1%, compared to -22. 7% for Avient Corporation (AVNT). Over 10 years, the gap is even starker: SXT returned +101. 6% versus AVNT's +27. 8%. Past returns do not guarantee future results, and the stock with the higher historical return may already have its best growth priced in.
04Which is safer — SXT or AVNT?
By beta (market sensitivity over 5 years), Sensient Technologies Corporation (SXT) is the lower-risk stock at 0.

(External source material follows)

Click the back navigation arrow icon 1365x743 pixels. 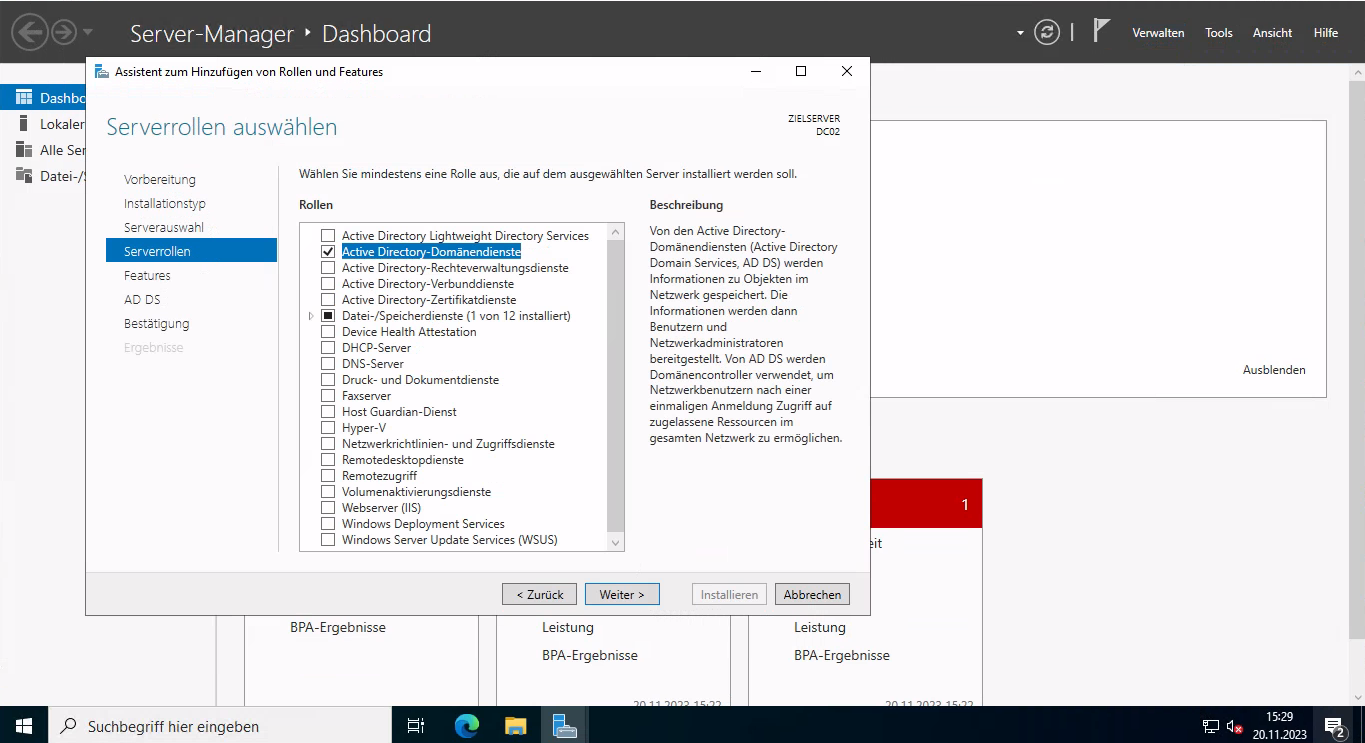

63β versus Avient Corporation's 1. 19β — meaning AVNT is approximately 89% more volatile than SXT relative to the S&P 500. On balance sheet safety, Sensient Technologies Corporation (SXT) carries a lower debt/equity ratio of 65% versus 81% for Avient Corporation — giving it more financial flexibility in a downturn.
05Which is growing faster — SXT or AVNT?
By revenue growth (latest reported year), Sensient Technologies Corporation (SXT) is pulling ahead at 3.

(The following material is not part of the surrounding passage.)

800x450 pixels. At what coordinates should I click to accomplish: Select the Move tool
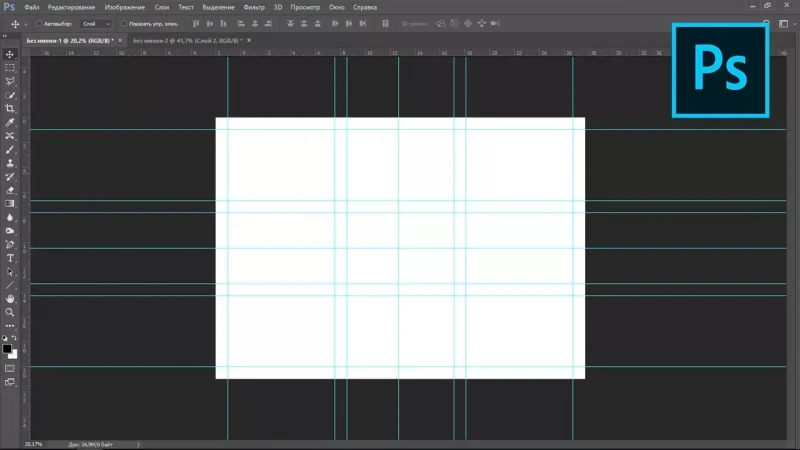(10, 54)
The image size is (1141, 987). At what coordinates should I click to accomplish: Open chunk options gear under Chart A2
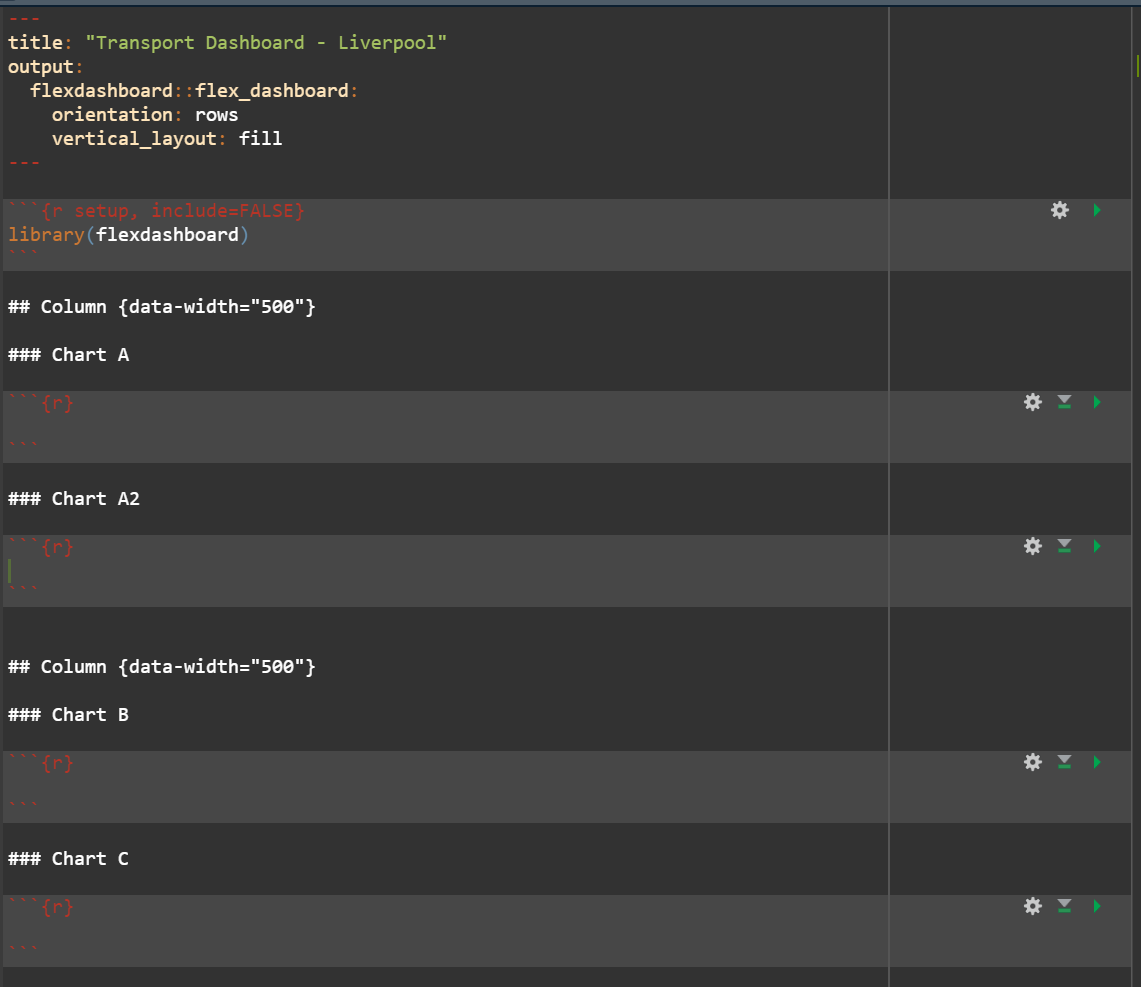pos(1033,546)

5% versus 0. 6% for Avient Corporation (AVNT). On earnings-per-share growth, the picture is similar: Sensient Technologies Corporation grew EPS 7. 5% year-over-year, compared to -51. 6% for Avient Corporation. Over a 3-year CAGR, SXT leads at 3. 9% annualised revenue growth. Higher growth typically commands a higher valuation multiple — check whether the premium P/E or P/S is justified by the growth rate using the PEG ratio.
06Which has better profit margins — SXT or AVNT?
Sensient Technologies Corporation (SXT) is the more profitable company, earning 8.
3% net margin versus 2. 5% for Avient Corporation — meaning it keeps 8. 3% of every revenue dollar as bottom-line profit. Operating margin tells a similar story: SXT leads at 12. 8% versus 6. 2% for AVNT. At the gross margin level — before operating expenses — SXT leads at 33. 5%, reflecting greater pricing power or product mix advantage. Stronger margins indicate durable pricing power, lower cost of revenue, or higher mix of software/services. They are one of the clearest signs of business quality.
07Is SXT or AVNT more undervalued right now?
On forward earnings alone, Avient Corporation (AVNT) trades at 12.
0x forward P/E versus 31. 1x for Sensient Technologies Corporation — 19. 1x cheaper on a one-year earnings basis. Analyst consensus price targets imply the most upside for AVNT: 32. 6% to $48. 40.
08Which pays a better dividend — SXT or AVNT?
All stocks in this comparison pay dividends.
Avient Corporation (AVNT) offers the highest yield at 2. 9%, versus 1. 4% for Sensient Technologies Corporation (SXT).
09Is SXT or AVNT better for a retirement portfolio?
For long-horizon retirement investors, Sensient Technologies Corporation (SXT) is the stronger choice — it scores higher on the combination of lower volatility, dividend reliability, and long-term compounding (low volatility (β 0.
63), 1. 4% yield, +101. 6% 10Y return). Both have compounded well over 10 years (SXT: +101. 6%, AVNT: +27. 8%), confirming both are viable long-term holds — but the lower-volatility option typically results in less emotional selling during corrections. Retirement portfolios generally favour predictability over maximum returns. Consult a financial advisor before making allocation decisions.
10What are the main differences between SXT and AVNT?
Both stocks operate in the Basic Materials sector, making this a peer-level intra-sector comparison — the same macro tailwinds and headwinds will affect both.
These fundamental differences mean investors should not choose between them on a single metric — the "better stock" depends entirely on which of these characteristics aligns with your investment strategy.